Top Gainers & Losers


Sectoral Overview
In terms of sectoral trends, the defensive pharma sector gained 1% today, and metals also managed a half-percent gain. No other sectors found positive territory. The largest losses were seen in real estate, which fell 2%. It is worth recalling that despite today’s drop, real estate is still up 2.7% over the past week, indicating that this is a continuation of a correction. PSU banks dropped 1.9%, autos declined 1.6%, and both the tourism sector and the Nifty Bank index fell by more than 1%.

Sector of the Day
Nifty Realty Index
Looking at cumulative figures for the past month, the real estate sector has flown high, gaining almost 19%. Tourism stocks have advanced 7%, and pharma is up 6%. The remaining sectors have stayed largely stagnant, hovering within a few percentage points.
Companies like Lodha Developers, Godrej, Anantraj, Brigade, and DLF caused the minor blip in the real estate sector today, which comes as no surprise given how hard the real estate index has been flying recently.


U.S. Market Update
The previous session in the US markets also ended on a down note. The S&P 500 lost 0.7%, the Dow Jones dipped 0.2%, and the Nasdaq fell 1.88%. The Russell 2000, representing the small-cap segment that was hit the most, declined 0.83%.
The top gainers in the US included Intuit, Thomson Reuters, Diamondback, Workday, and Automatic Data Processing, all gaining between 3% and 5%. Conversely, stocks that had been running very hard recently faced steep corrections; AppLovin, SanDisk, Astera Labs, Marvell Technology, and ARM Holdings dropped between 7.5% and 12%.

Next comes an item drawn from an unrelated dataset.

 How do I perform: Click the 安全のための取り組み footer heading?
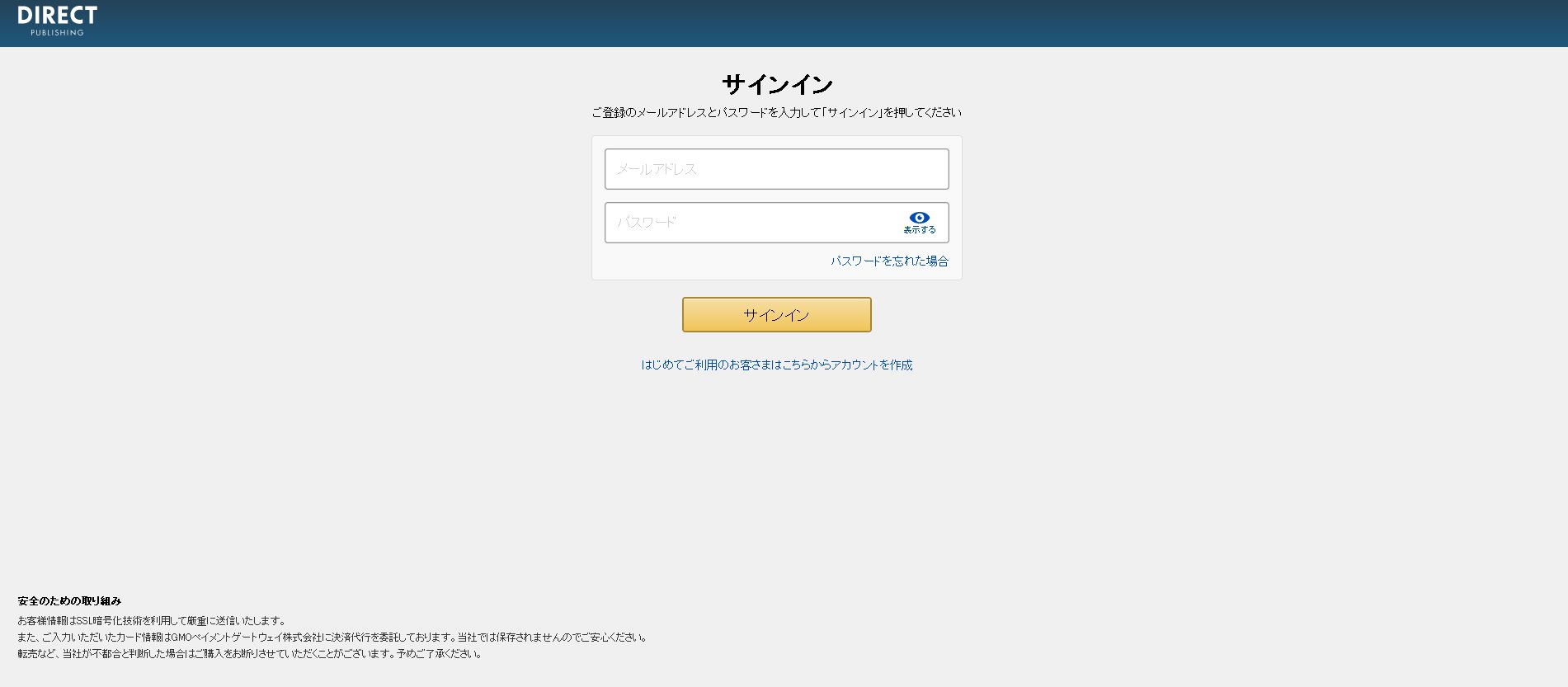(69, 601)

The heat map from the NASDAQ 100 clearly shows that Intel, ARM, ASML, and AMD, all prominent names in the AI and semiconductor space, were thrashed very badly. SpaceX continues to trade below its IPO price, and Tesla dropped 3%. With AMAT, Meta, and Google also in the red, there were very few places to hide in the US markets, delivering a significant shock to the system. Most market participants had assumed this war was behind us, but it has returned with a vengeance, and nobody knows how ugly it might get going forward.

Tweet Of The Day
The tweet of the day features an illuminating comparison between the S&P 500 and Berkshire Hathaway stock. The first chart displays the 10-year returns, revealing that Berkshire and the S&P 500 delivered almost identical returns over the last decade.
However, the second chart highlights the past year, showing Berkshire down 8% while the S&P 500 has surged 32%. Even the top fund manager in the world is experiencing a highly challenging period, with a massive 40% performance gap opening up within just a year and two months.

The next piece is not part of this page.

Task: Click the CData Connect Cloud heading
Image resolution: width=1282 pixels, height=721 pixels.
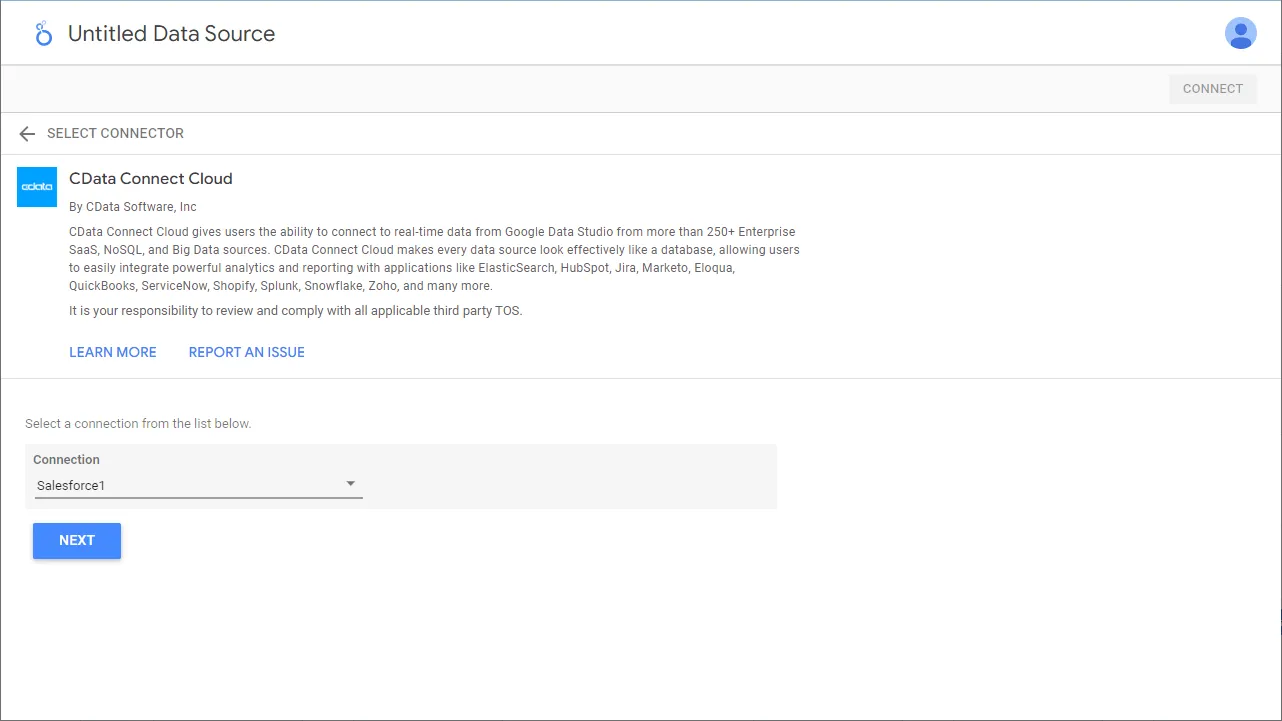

If the broader market does not come down, this underperformance could widen even further because Berkshire is currently sitting on enormous amounts of cash, with a third of their total portfolio allocated to US Treasuries. This situation demonstrates that even the world’s best fund managers can experience rough patches when market dynamics shift unexpectedly. Fund management generally boils down to two distinct approaches: investing by prediction or investing by following the market.
By choosing to follow the market, an investment strategy never strays too far from actual market performance. While a trend-following approach may not outperform the market at every single moment, it ensures that a portfolio avoids the stark contrarian situation currently being faced by Berkshire Hathaway.
When certain sectors fly upward and a manager chooses to avoid them or declares the market too hot to participate, sitting in cash via tactical allocation can cause massive underperformance. Because of this, the core philosophy at Weekend Investing has always been to remain aligned with the market, moving upward when the market rises and adjusting downward when it falls. This represents a much simpler, highly effective way of navigating volatile financial markets.